What was more exhausting, I ask Keira Knightley: that five-year period in her career when she made a bazillion massive films, including Bend It Like Beckham, Atonement, Pirates of the Caribbean, Pride & Prejudice and Love Actually, or... early motherhood? “Early motherhood!” she answers instantly, without a blink. “There is nothing that can prepare you for that level of exhaustion if you happen to have a sleepless child.”
Knightley, 40, and her husband, the musician James Righton, tried “everything” to get their first daughter Edie, now 10, to sleep through the night. They finally succeeded with a very lovely bedtime routine, which has now, years later, resulted in something completely unintended but quite special: Knightley’s debut children’s book, I Love You Just the Same. Over a five-month period, Knightley would draw a picture every time Edie went to sleep, so that when she woke up, she’d know her mum had been thinking of her. “It turned into a kind of dialogue between us, where she’d say, ‘OK, can there be a bird? Can there be a cat?’”
Which helps to explain Knightley’s cross-generational appeal. To us, she is one of the defining stars of British film from the past 25 years. But in the eyes of my daughter — who at eight months old is very partial to the actor’s feline illustrations — she is simply the lady who drew the cat. Is this new guise the reason I don’t recognise Knightley when I first arrive to meet her at a cafe in North London? She’s so inconspicuous that when the waiter asks if the woman in the stripy shirt with the brown bob is the person I’m looking for, I say no, until a familiar face leans round, mouthing: “Are you...?” and I realise that, actually, she is. Only when I’m sitting opposite her does it all come into focus: the film-star face; the makeup-less but luminous skin; the truly, truly great eyebrows.
The male gaze doesn’t interest me as much as the female gaze
Knightley has perfected the art of blending in. In 2002, her breakout role in the football-based Brit flick Bend It Like Beckham brought a cascade of lead parts and an unbearable level of tabloid scrutiny. As a teenager, she endured the bruising experience of becoming one of the most famous women in the world, tormented by paparazzi and picked apart in the press. To those of us who had watched Knightley grow up, her admission in 2018 that she’d had a breakdown aged 22 made depressing sense.
Since then, she’s slowed down and gracefully ducked the spotlight. Nurturing a respected career on her own terms, she continually makes interesting choices, from playing Alan Turing’s codebreaker confidante Joan Clarke in 2014’s The Imitation Game (for which she received her second Oscar nod) to starring as the trailblazing French author Colette in a 2018 biopic, and, more recently, as a government minister’s wife and secret agent in Netflix’s Christmassy gorefest Black Doves. Now, she’s doing something no one expected: publishing a children’s book. When her foray into fiction was announced last year, the news was met with a backlash from kids’ authors worried about entitled A-list pretenders on their turf (Matthew McConaughey, Channing Tatum and the Duchess of Sussex are among the celebs to have dabbled in the genre).

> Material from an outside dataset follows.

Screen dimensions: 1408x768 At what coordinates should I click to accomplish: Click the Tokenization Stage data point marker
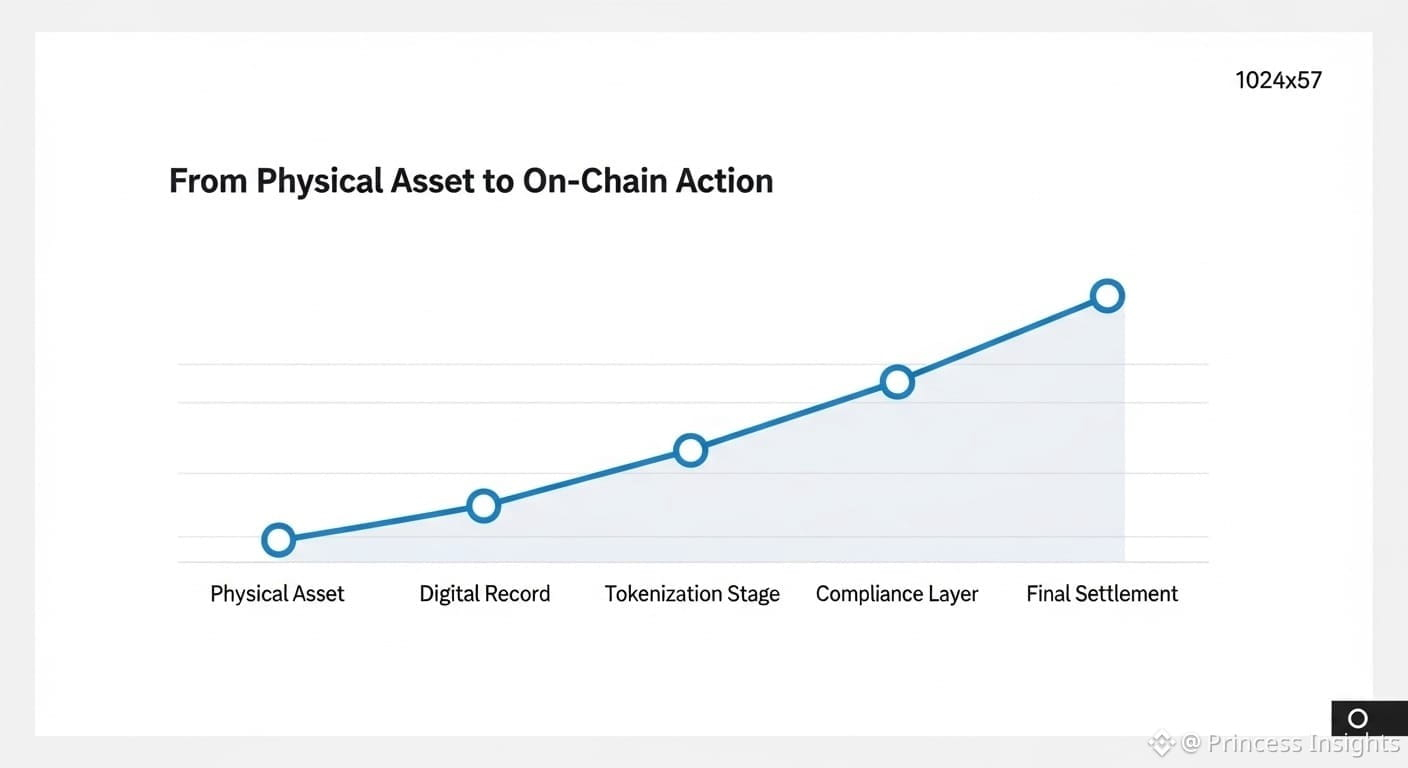[x=690, y=450]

Knightley acknowledges the criticism. “I mean, it’s going to happen. And I hear it, you know? I think it’s like in any creative industry, the space for anyone is very hard — if it’s actors, if it’s musicians. I’m sure it’s the same for writers. So I have sympathy for it.”
But it would be wrong to dismiss Knightley as just another star cynically cashing in on the kids’ books boom. Inspired by Edie and her younger daughter Delilah, now six, I Love You Just the Same is the delicately drawn, touchingly personal story of an older sister adjusting to the arrival of a new baby. It’s written with the understanding that the greatest children’s literature is stuffed with darkness and peril, the seed of the story coming from a request Edie made when her little sister was teething and crying all day: “She was like, ‘Can you draw a picture of the bird taking the baby away?’”
Meeting Knightley, I feel it’s on brand that she celebrated her 40th birthday making knives with her husband in a forge in North Wales. There’s a breezy friendliness to her conversation that belies an inner steel — the same kind that runs through the veins of her portrayal of Elizabeth Bennet, a character who will charm her way through a dull ball but shoot an icy glare at injustice or imbecility. (It was that role in Pride & Prejudice that landed Knightley her first Oscar nomination at just 20.) She laughs readily at most things, and gives the sense that she knows what you’re going to say before you do — and has already thought it through.
When I ask if anything makes her nervous about raising girls, she shoots back, “What, you mean social media?” Knightley is happy to admit she doesn’t know the answer to society’s most anxiety-inducing parenting conundrum.